Home Office figures show that between April 1999 and March this year, 5,557 Asbo orders were issued. Nearly 900 of them, 16 per cent of the total, were in the first three months of this year alone. However, as the use of Asbos has climbed, so has the number breached. The latest data are almost two years old, but as Home Office minister Hazel Blears admitted to the Commons in March, by the end of 2003 the breach rate had risen to 42 per cent. Maybe it is not surprising that such a high proportion of orders is being flouted, bearing in mind that almost half of them are issued to juveniles as young as ten, the conditions are sometimes onerous and they can last for up to a decade or more.
But this is where the Asbo really shows its teeth. For although it is a civil order when it is imposed, the breach of an Asbo is treated not merely as a criminal offence but a serious one. The national sentencing guidelines for magistrates make this quite explicit: the ‘entry point’ for the crime of breaching an Asbo is custody, with a maximum of five years for adults, two years for those under 18. The courts are not bound by this guideline, but they need to have sound reasons for not following it.
The consequence is that, according to the latest available figures, 55 per cent of adults and 46 per cent of youths who breached their Asbos received immediate custody. This suggests that at least 1,000 people have so far been sent to our overcrowded jails for disobeying one or more of the terms of their orders. Clearly, Asbos need to be backed by tough sanctions. But what is troubling is that many of these transgressors may be behind bars for acts which are not in themselves imprisonable. The lad who wears a hoodie in the street or the prostitute found with a condom in her handbag, contrary to the terms of their Asbos, can actually be locked up.
So long as Asbos are largely confined to teenage hoodlums and social misfits, perhaps the public won’t find this too disturbing. But a recently launched campaign called Asboconcern has won the backing of civil liberties activists as well as the probation service’s own union, Napo. And it is not at all far-fetched to foresee a day when an Asboed fox-hunter could be jailed for getting on a horse, or an illicit smoker for having a cigarette pack in his pocket in a pub, contrary to the requirements of his Asbo. If Tony Blair’s ‘Respect’ agenda is seen as the signal for still more Asbo applications, which seems likely, the courts will have an even heavier responsibility to process them with sensitivity and care.

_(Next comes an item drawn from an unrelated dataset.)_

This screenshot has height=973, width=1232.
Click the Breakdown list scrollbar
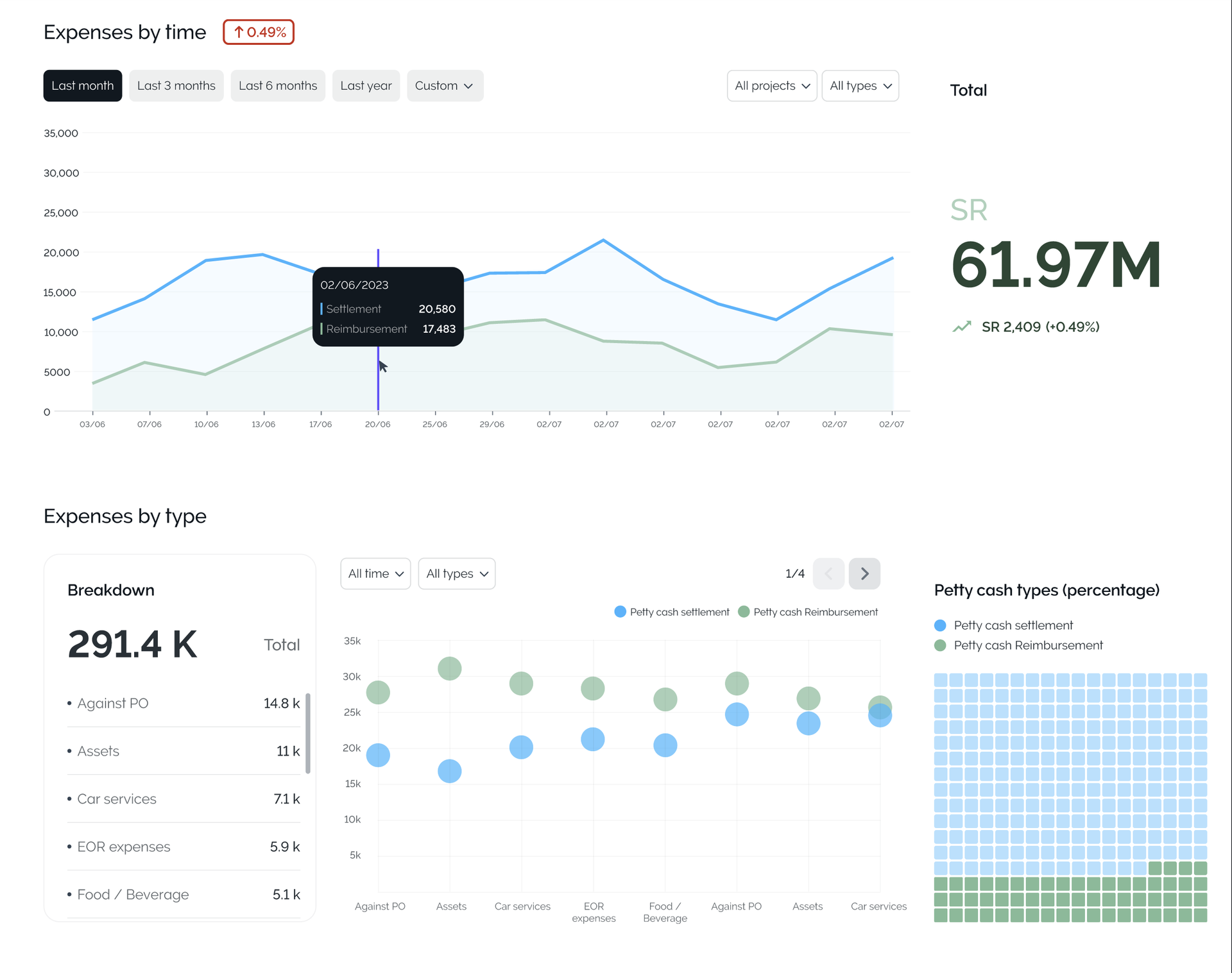308,733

A model for how to act was provided by the Court of Appeal’s recent judgment in the case of Dean Boness. In addition to a prison sentence, the 18-year-old first-time burglar had been given an Asbo to run for five years from the date of his release. It contained 14 prohibitions. Most of them were so vaguely defined that Boness could have faced being sent back to jail for having a credit card, carrying a newspaper or going to a football match. The three Appeal Court judges, quite rightly, quashed the entire Asbo.
Magistrates and district judges should study their judgment and apply the same good sense. For it is largely up to them to ensure that what was designed as a simple, quick-acting tool to reduce low-level misbehaviour does not become what it is quite capable of becoming: an instrument of rough justice and populist oppression.